From pv magazine Germany.
Scientists at JARA Energy, a merger of RWTH Aachen University and research institute Forschungszentrum Jülich, have published detailed analysis and a comprehensive dataset of 2019 storage market development in Germany. They examined market development and prices in residential photovoltaic storage, industrial storage, and utility scale storage facilities last year.
In the residential storage segment, which includes all battery systems with a capacity of up to 30 kWh, previous years' growth continued. In 2019, around 60,000 photovoltaic home storage systems with a total power capacity of about 250 MW and a storage capacity of 490 MWh were added in Germany. Thereby, at the end of 2019, some 185,000 systems with a cumulative capacity of around 750 MW and 1,420 MWh storage capacity had been installed. Prices for the market's most popular storage technology – lithium-ion – have fallen by a further six percent between 2018 and 2019, to around €1,100/kWh. The scientists calculated that reduction was for medium-sized home storage units of 5-10 kWh. Due to the more favorable prices and increasing demand for rooftop PV, the researchers expect the residential storage market to continue to grow significantly this year. “We can see that the industry has continued to grow despite the ongoing Covid-19 pandemic and has been able to meet the high demand for PV home storage systems,” says Jan Figgener, of RWTH Aachen University. From 2021 onwards, the segment could benefit from the systems that exceed Germany's feed-in tariff subsidy and are retrofitted with storage units.
According to the analysis, through May 2020 more than 90,000 home storage units had already been entered into the market master data register of federal network agency the Bundesnetzagentur, where storage units must be registered. For industrial storage facilities, with capacities of 30 kWh-1 MWh, the researchers recorded around 700 entries by the end of 2019, with a total power capacity of around 27 MW, for a cumulative total capacity of more than 57 MWh. However, no comprehensive estimates of the market could be derived from the entries. After all, about half of the industrial storage units listed in the market data register had been installed in 2019. The researchers expect demand to continue to rise this year and in the coming years.

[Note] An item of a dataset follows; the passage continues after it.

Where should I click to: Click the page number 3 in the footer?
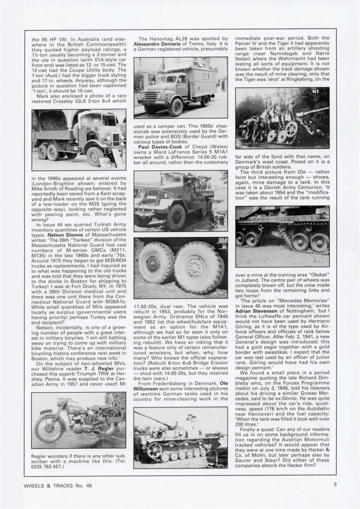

In 2019, there were only nine new project entries for large storage facilities, with a capacity of 1 MWh or more. Accordingly, systems with 54 MW of power and 62 MWh of storage capacity went into operation last year. These figures point to a sharp decline in new construction in a segment which, by the end of 2019, had a total of 68 large storage facilities with cumulative power of 460 MW and storage capacity of around 620 MWh in Germany. The researchers explain the declining market development as down to lower prices in the market for primary control reserve. Average weekly prices had fallen from less than €1,500 per megawatt last year to around €1,000/MW at the beginning of 2020. This makes the market increasingly unattractive for new participants, the researchers write in their analysis. In addition, the federal network agency has approved two pilot projects for so-called “network boosters” with 100 MW/100 MWh and one with 250 MW/250 MWh. These are expected to go into operation in 2022 and could significantly boost the large storage market again. “The innovation tenders, which were first procured in September 2020 and which, according to the EEG draft, will also be a fixed component of the tendering procedures in the coming years, will also give the large storage market a further significant boost – so it remains exciting,” said Figgener. A finding of the analysis was that lithium-ion batteries remain the leading technology in all market segments. New battery technologies have so far played only a minor role in projects.